Garver's approach at the plate is characterized by plate discipline. Through the 2025 season, he ranked among the Major League Baseball (MLB) leaders in lowest chase rate (avoiding pitches outside the strike zone) and maintained an above-average walk rate. During his best seasons, this discipline was paired with hitting for power, having recorded three seasons with an isolated slugging percentage above .230.
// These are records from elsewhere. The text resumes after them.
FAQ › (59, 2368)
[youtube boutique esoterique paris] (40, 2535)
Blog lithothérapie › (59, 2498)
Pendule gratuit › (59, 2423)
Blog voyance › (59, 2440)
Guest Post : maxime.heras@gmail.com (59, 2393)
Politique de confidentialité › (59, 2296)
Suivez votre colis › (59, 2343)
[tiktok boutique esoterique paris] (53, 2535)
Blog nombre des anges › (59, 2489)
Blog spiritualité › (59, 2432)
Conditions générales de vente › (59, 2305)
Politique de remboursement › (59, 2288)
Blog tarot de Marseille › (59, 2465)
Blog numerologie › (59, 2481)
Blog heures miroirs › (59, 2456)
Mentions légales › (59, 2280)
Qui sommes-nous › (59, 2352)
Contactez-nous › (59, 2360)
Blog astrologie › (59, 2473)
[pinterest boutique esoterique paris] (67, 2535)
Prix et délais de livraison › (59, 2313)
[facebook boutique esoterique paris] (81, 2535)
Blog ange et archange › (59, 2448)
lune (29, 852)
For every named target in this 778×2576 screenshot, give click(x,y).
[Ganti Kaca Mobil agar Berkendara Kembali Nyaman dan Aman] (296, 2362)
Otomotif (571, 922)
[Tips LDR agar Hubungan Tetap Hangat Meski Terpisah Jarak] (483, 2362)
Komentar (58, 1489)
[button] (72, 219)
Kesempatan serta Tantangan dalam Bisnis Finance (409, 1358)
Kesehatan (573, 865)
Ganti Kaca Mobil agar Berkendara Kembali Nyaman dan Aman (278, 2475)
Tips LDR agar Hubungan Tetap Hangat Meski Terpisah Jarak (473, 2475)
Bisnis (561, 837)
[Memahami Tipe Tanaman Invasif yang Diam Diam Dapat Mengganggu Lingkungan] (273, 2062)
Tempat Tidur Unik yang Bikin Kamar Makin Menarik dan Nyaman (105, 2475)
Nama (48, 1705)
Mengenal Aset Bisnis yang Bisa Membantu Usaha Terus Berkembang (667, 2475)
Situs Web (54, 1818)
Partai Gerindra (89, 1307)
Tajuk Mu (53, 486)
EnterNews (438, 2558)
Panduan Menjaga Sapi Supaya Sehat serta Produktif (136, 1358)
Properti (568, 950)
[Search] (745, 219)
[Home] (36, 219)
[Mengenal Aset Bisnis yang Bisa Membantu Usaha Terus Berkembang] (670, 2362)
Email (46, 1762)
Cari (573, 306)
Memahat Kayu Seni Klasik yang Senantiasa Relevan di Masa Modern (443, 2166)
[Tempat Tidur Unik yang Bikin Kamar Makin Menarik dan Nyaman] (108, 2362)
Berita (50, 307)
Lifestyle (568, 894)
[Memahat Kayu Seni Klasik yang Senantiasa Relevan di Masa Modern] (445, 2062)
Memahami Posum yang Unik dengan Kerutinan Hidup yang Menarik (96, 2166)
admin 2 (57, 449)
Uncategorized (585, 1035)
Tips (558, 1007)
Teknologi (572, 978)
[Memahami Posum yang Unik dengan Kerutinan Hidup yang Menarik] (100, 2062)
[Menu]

Garver's career and playing time have been limited by many injuries, including a concussion, a groin contusion, and the forearm injury that ended his 2021 season. This led to him shifting from primarily a catcher to primarily a DH. He played more games at DH than catcher from 2022 through 2024.

== Personal life ==
Garver met his wife during their sophomore year of high school. She is a veterinarian, earning her veterinary degree from Oregon State University in 2018. Their first child was born on July 22, 2021. Their second child was born on December 27, 2023, prior to Garver signing with the Mariners. The Garvers have two dogs, Chupi and Rip. The Garvers created an endowed scholarship at Oregon State in 2021 honoring their late dog, a boxer named Benny, who died of lymphoma.

While with the Twins in 2020, OMNI Brewing released a "Garv Sauce" beer, based on Garver's nickname.